I have been living under a rock, is this related to this?

mY sYsTeM iS Not pErfoRmInG aS gOOd As I sAW oN yOuTuBe. WhA t IS a GoOd FaN CuRVe??!!? wHat aRe tEh GoOd OvERclok SeTTinGS FoR My CaRd??  HoW CaN I foRcE my GpU to uSe 1o0%? BuT WiLL i HaVE Bo0tllEnEcKs? RyZEN dOeS NoT peRfORm BetTer wItH HiGhER sPEED RaM!!dId i WiN teH SiLiCON LotTerrYyOu ShoUlD dEsHrOuD uR GPUmy SYstEm iS UNDerPerforMiNg iN WarzONEcan mY Pc Run WiNdOwS 11 ?woUld BaKInG MY GRaPHics card fIX it? MultimETeR TeSTiNG!! aMd'S GpU DrIvErS aRe as goOD aS NviDia's YOU SHoUlD oVERCloCk yOUR ramS To 5000C18

 

Link to comment
Share on other sites

Link to post
Share on other sites

Yes. I believe the problem is the combination of hyper-threading and high-boost clocks. Setting the motherboard power limits will stop the high-boost clocks on all-core loads, and single-core loads won't stress both hyper-threads in the same p-core, so that's okay too.

 

The issue is that sometimes there are only two or three active threads, and if they both end up on the same p-core for some reason, the power limits won't help. This happens rarely, but it does happen, you may be testing for half a day to catch one failure. Loading cores one at a time makes it fail much faster.

 

The problem seems to be triggered by "compiler-like" loads, that's why it fails when compiling shaders for games. In this test I use bootstrapping GCC because this is a large compile which puts the core under load for a long time (about 1 hour), and also because it actually builds the compiler twice and makes sure they are identical, which catches any CPU errors that are not severe enough to cause a crash.

 

I am using WSL2 and Gentoo for the test because it includes all the tools necessary to build GCC in a single download, and is much simpler to set up than visual studio or really any other way to set up a toolchain that I have tried. Another benefit is the test is in a Virtual Machine, so it is much less likely to crash Windows and require a reboot.

Link to comment
Share on other sites

Link to post
Share on other sites

1 minute ago, keean_s said:

Yes. I believe the problem is the combination of hyper-threading and high-boost clocks. Setting the motherboard power limits will stop the high-boost clocks on all-core loads, and single-core loads won't stress both hyper-threads in the same p-core, so that's okay too.

 

The issue is that sometimes there are only two or three active threads, and if they both end up on the same p-core for some reason, the power limits won't help. This happens rarely, but it does happen, but you maybe testing for half a day to catch one failure. Loading cores one at a time makes it fail much faster.

 

The problem seems to be triggered by "compiler-like" loads, that's why it fails when compiling shaders for games. In this test I use bootstrapping GCC because this is a large compile which puts the core under load for a long time (about 1 hour), and also because it actually builds the compiler twice and makes sure they are identical, which catches any CPU errors that are not severe enough to cause a crash.

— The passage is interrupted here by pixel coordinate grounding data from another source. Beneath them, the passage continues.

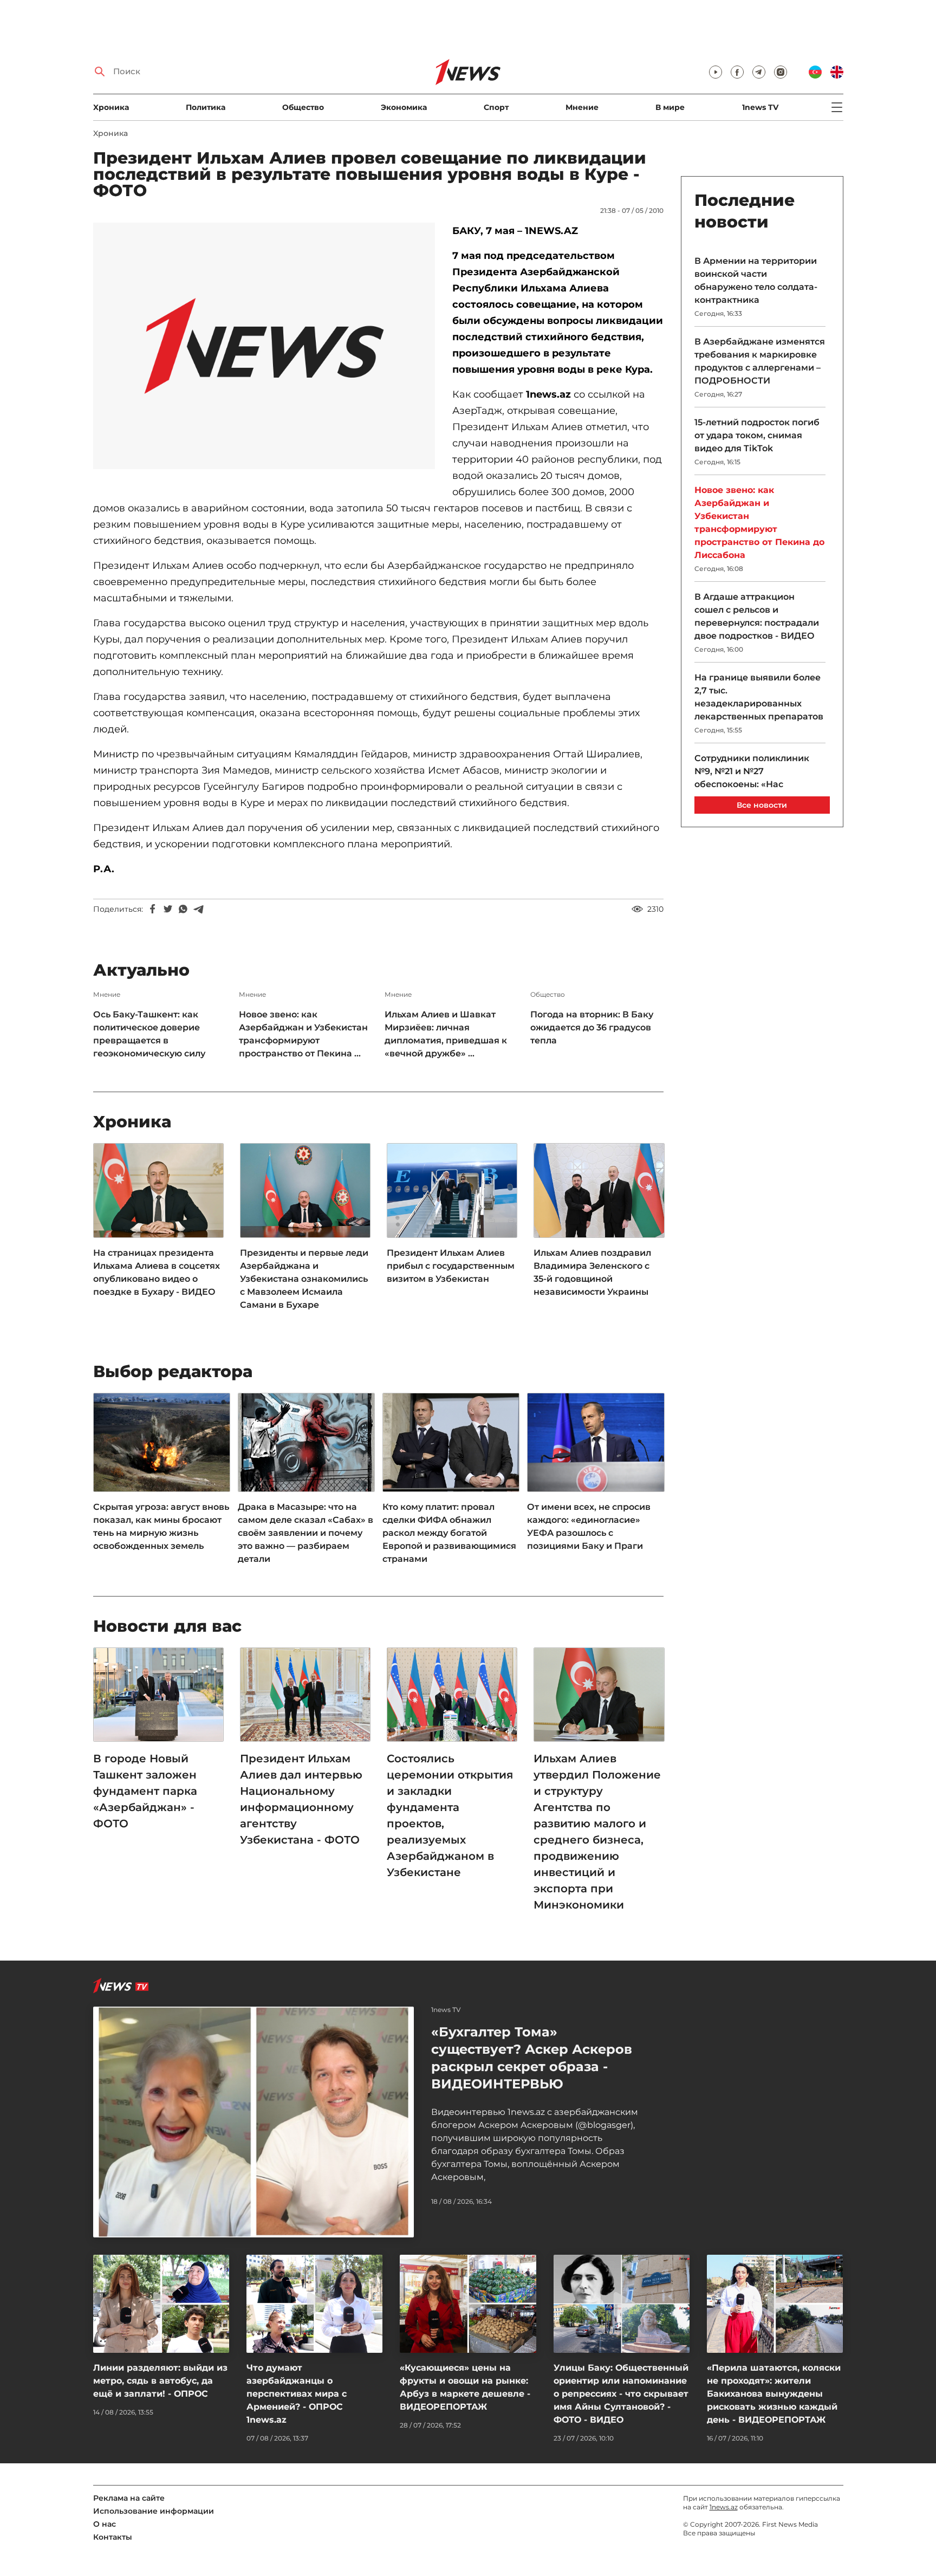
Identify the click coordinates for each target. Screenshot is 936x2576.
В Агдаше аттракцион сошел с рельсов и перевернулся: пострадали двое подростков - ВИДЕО (756, 616)
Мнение (582, 107)
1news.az (724, 2507)
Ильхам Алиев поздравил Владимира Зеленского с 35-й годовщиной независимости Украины (592, 1272)
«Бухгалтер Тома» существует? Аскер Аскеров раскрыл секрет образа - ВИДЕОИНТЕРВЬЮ (531, 2058)
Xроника (111, 107)
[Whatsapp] (183, 909)
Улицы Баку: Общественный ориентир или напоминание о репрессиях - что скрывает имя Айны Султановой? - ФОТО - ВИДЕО (621, 2394)
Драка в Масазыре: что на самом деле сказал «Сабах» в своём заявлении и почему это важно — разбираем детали (305, 1533)
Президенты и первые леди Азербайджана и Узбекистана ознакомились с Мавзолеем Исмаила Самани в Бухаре (304, 1279)
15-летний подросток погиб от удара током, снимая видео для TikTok (757, 435)
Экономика (404, 107)
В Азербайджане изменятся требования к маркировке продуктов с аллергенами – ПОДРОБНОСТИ (759, 361)
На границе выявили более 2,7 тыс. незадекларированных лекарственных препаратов (758, 697)
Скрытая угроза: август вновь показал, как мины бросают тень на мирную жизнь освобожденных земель (161, 1526)
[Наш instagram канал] (780, 72)
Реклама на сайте (129, 2498)
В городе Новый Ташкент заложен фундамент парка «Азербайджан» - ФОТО (145, 1791)
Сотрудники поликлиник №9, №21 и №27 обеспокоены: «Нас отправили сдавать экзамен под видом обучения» (759, 784)
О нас (104, 2524)
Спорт (496, 107)
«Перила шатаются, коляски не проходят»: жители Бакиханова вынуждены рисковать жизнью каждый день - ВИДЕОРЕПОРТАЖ (774, 2394)
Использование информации (153, 2511)
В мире (670, 107)
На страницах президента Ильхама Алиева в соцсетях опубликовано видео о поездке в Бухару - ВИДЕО (156, 1272)
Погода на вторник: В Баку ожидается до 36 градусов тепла (591, 1027)
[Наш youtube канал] (715, 72)
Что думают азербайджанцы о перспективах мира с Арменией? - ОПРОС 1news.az (296, 2394)
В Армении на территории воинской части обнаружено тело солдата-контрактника (755, 280)
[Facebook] (152, 909)
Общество (303, 107)
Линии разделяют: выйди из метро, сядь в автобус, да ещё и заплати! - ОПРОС (160, 2381)
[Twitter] (167, 909)
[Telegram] (198, 909)
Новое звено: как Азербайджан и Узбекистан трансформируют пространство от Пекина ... (303, 1034)
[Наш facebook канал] (737, 72)
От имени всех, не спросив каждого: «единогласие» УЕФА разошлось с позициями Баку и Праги (589, 1526)
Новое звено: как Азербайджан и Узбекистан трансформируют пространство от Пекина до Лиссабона (759, 522)
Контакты (112, 2537)
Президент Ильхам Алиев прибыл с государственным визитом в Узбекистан (451, 1266)
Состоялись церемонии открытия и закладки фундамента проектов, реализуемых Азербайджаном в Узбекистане (450, 1815)
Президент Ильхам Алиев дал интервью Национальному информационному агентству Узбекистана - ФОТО (301, 1799)
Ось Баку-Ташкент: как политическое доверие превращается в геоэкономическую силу (149, 1034)
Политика (205, 107)
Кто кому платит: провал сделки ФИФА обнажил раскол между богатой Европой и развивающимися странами (449, 1533)
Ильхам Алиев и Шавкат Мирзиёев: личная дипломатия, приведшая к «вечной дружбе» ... (446, 1034)
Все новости (762, 805)
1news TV (760, 107)
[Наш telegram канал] (758, 72)
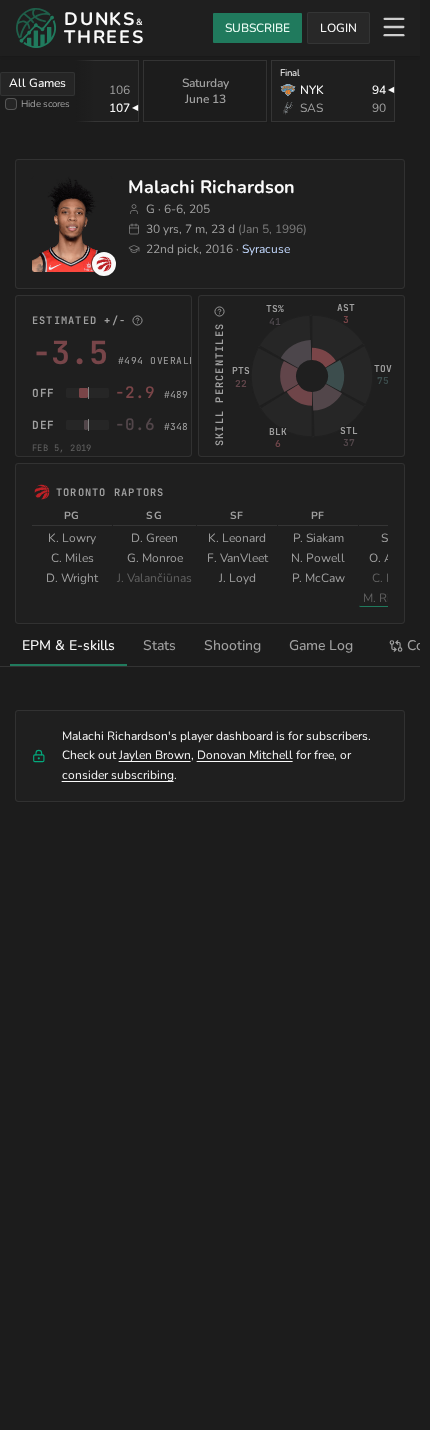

Just curious, are you able to trigger crashes if you compile your project in windows? WSL2 kind of is cumbersome to deal with, I would love to come up with an simpler solution for troubleshooting sake (even though I dont even have any Intel CPUs).

mY sYsTeM iS Not pErfoRmInG aS gOOd As I sAW oN yOuTuBe. WhA t IS a GoOd FaN CuRVe??!!? wHat aRe tEh GoOd OvERclok SeTTinGS FoR My CaRd??  HoW CaN I foRcE my GpU to uSe 1o0%? BuT WiLL i HaVE Bo0tllEnEcKs? RyZEN dOeS NoT peRfORm BetTer wItH HiGhER sPEED RaM!!dId i WiN teH SiLiCON LotTerrYyOu ShoUlD dEsHrOuD uR GPUmy SYstEm iS UNDerPerforMiNg iN WarzONEcan mY Pc Run WiNdOwS 11 ?woUld BaKInG MY GRaPHics card fIX it? MultimETeR TeSTiNG!! aMd'S GpU DrIvErS aRe as goOD aS NviDia's YOU SHoUlD oVERCloCk yOUR ramS To 5000C18

 

Link to comment
Share on other sites

Link to post
Share on other sites

This is the simplest test process I have been able to come up with.

 

Using WSL has several advantages:

 

- you can download everything you need for the test in one go.

- you can delete the test environment afterwards with a single command (wsl --unregister gentoo)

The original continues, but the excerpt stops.